Only the lines below starting at the one that contains "Task: Select the -3°C temperature reading" and ending at the one that contains "This screenshot has width=1024, height=768." are to be reproduced, exactly and with both ends kept.
━━━━━ Stored data
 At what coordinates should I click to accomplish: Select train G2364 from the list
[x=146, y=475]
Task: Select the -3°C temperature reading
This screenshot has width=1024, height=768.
━━━━━━━━━━
━━━━━ Stored data
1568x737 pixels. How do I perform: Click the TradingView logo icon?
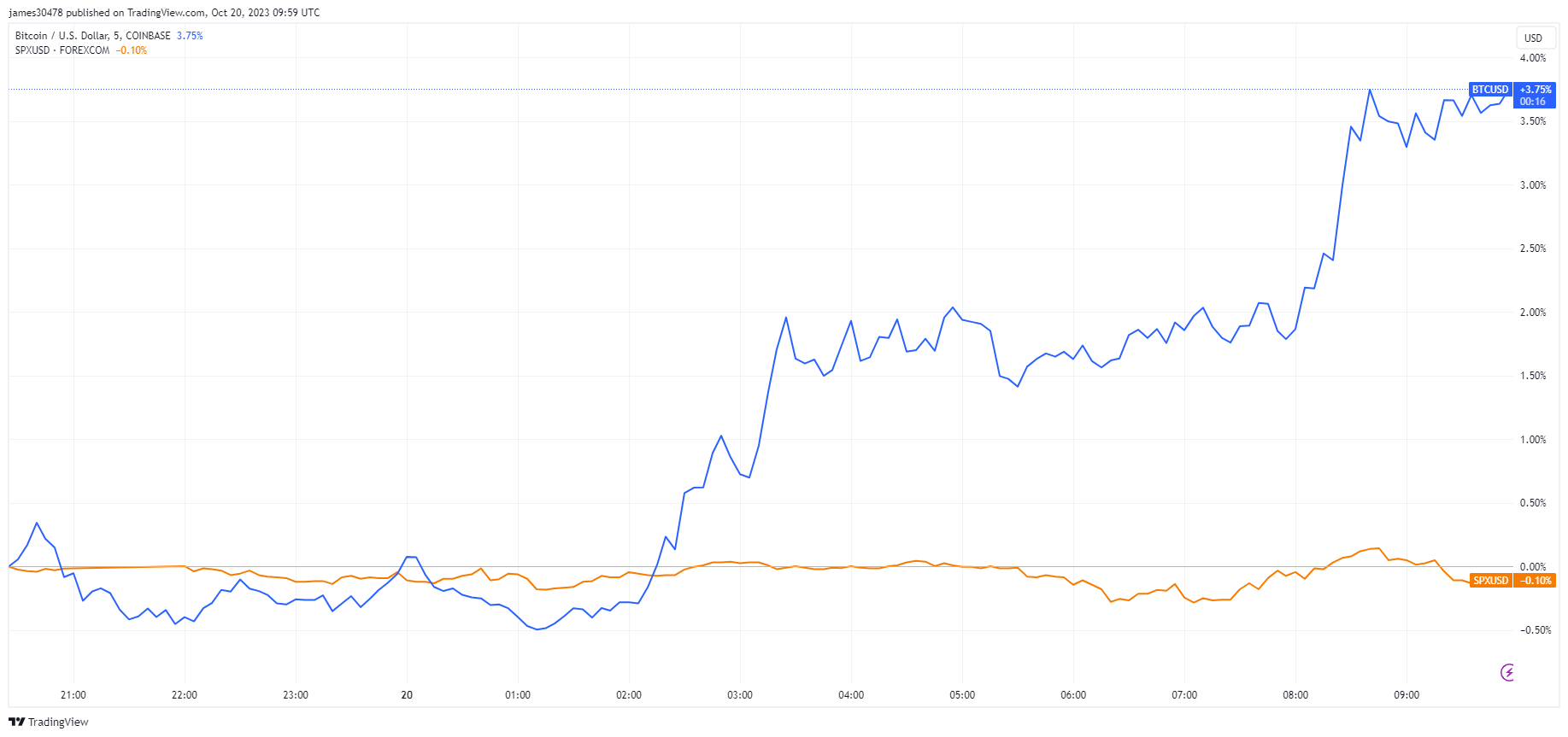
━━━━━━━━━━
= Solution for this exercise =
Task: Select the -3°C temperature reading
This screenshot has width=1024, height=768.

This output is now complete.